VERSO UN REALISMO INTENSIVO?

Mi soffermo sui due capitoli finali di SOTTO IL VULCANO, ricchi di spunti per la mia riflessione sulla poesia contemporanea, dedicati l'uno a Carlo Micheltstaedter e l'altro a Cesare Pavese. Il giovane poeta goriziano approda alla tragica consapevolezza che l'esistenza è dolore, non appartenenza e, dunque, mancanza di vita: solo chi ha accolto in sé il dolore e la morte non si dibatte, non perde se stesso, ma avverte una profonda comunanza con tutte le cose e sceglie, dunque, il suicidio come "verità di vita". La persuasione (la scelta di poter morire) per Micheltstaedter è vera vita, atto di libertà, vittoria sulle lusinghe e falsità della vita con le sue ideologie e i falsi miti della rettorica. La nota dominante dell'opera di Pavese, secondo Salari, è l'ansia, ma a me interessa mettere in luce come sia importante il "platonismo" di Pavese che, a partire da IL MESTIERE DI VIVERE, fa sì che il grande scrittore piemontese dica che conoscere è riconoscere: si conosce solo ciò che è parte della vita, per cui sono inscindibili vita e arte, poesia e pensiero. E questo emerge anche nel senso che Pavese diede ai simboli, intesi come intensificazione del vissuto in cui si svela la potenziale valenza universale di ogni esperienza individuale, allorché il dato concreto si fa simbolo e mito, acquisendo una forza insieme ontologica e gnoseologica.

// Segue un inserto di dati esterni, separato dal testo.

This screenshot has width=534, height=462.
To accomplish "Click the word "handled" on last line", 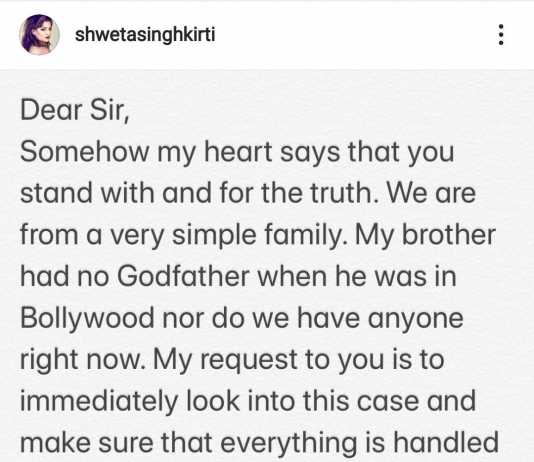I will (446, 442).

La consapevolezza del "tragico vero" - che Leopardi aveva colto già nel 1824 - è di fatto divenuta patrimonio comune della cultura nel Novecento, soprattutto con l'esistenzialismo e il conseguente nichilismo che ha segnato (e segna ancora!) la cultura e la poesia italiana. Frutto di un impasto strano di ideologia e senso di impotenza, di cinismo e narcisismo che ha visto accomunati i più diversi pensatori, il nichilismo si è diffuso, generando un atteggiamento che, di fatto, è stato connotato dalla negazione della possibilità che arte e poesia avessero "diritto di parola", il che ha finito per essere - e lo dico con la lucida espressione di Franco Romanò - "un'apologia dell'esistente" [7], che ha determinato una "chiusura" di sguardo della cultura e il ripiegamento intimista di molta poesia su se stessa.

Che fare? Se la poesia è "educazione all'intensità", come afferma Giancarlo Majorino (e come credo anch'io!), solo un'attenta rilettura di Leopardi permetterà di lasciarci alle spalle le secche del nichilismo e dell'intimismo.

Occorre una poesia che colga il complesso rapporto tra Io e mondo, il legame tra esperienza del presente e memoria, tra visione e riflessione, mostrando ciò che nella vicenda individuale è universalmente condivisibile. Poesia di quello che ho chiamato da tempo realismo intensivo e che, secondo me, ha in Leopardi come in Dante grandi maestri, ma non solo. Anche altri poeti del passato ci chiamano a una poesia "di pensiero e sensi", e penso alle tesi di T.S. Eliot. Per andare oltre il Novecento forse… occorre tornare indietro…


NOTE

L'autrice avverte che questo scritto segue un altro (pubblicato in "La Clessidra", 1, 2007), più ampio e diverso, ma di argomento simile.

[1] G. Fantato, QUALI POETI, QUALI POETICHE OGGI? IN ATTI DEL CONVEGNO - POESIA: IL FUTURO CERCA IL FUTURO (FIRENZE, 4/5-3-2005), Firenze, Quaderni della Fondazione Il Fiore, Lieto Colle, 2006, p. 156.
[2] T. Salari, SOTTO IL VULCANO, Soveria Mannelli (CZ), Rubettino, 2005. Si precisa che tutte le pagine indicate nel saggio, se non riportata diversa indicazione, si riferiscono a questo libro.
[3] Come ho già sostenuto in vari editoriali della rivista "La Mosca di Milano".
[4] M. Zambrano, FILOSOFIA E POESIA, a cura di P. de Luca, Bologna, Pendragon, 1996.
[5] M. Zambrano, CHIARI DEL BOSCO, Milano, Mondadori, 2004, p. 36 sgg.
[6] A. Prete, IL PENSIERO POETANTE, Milano, Feltrinelli, 2006, p. 53.
[7] F. Romanò, nel saggio REALTÀ VERO SOGNO. NOTE SULLA POESIA DI GUIDO OLDANI, "La Clessidra", 2, 2006, p 67 sgg.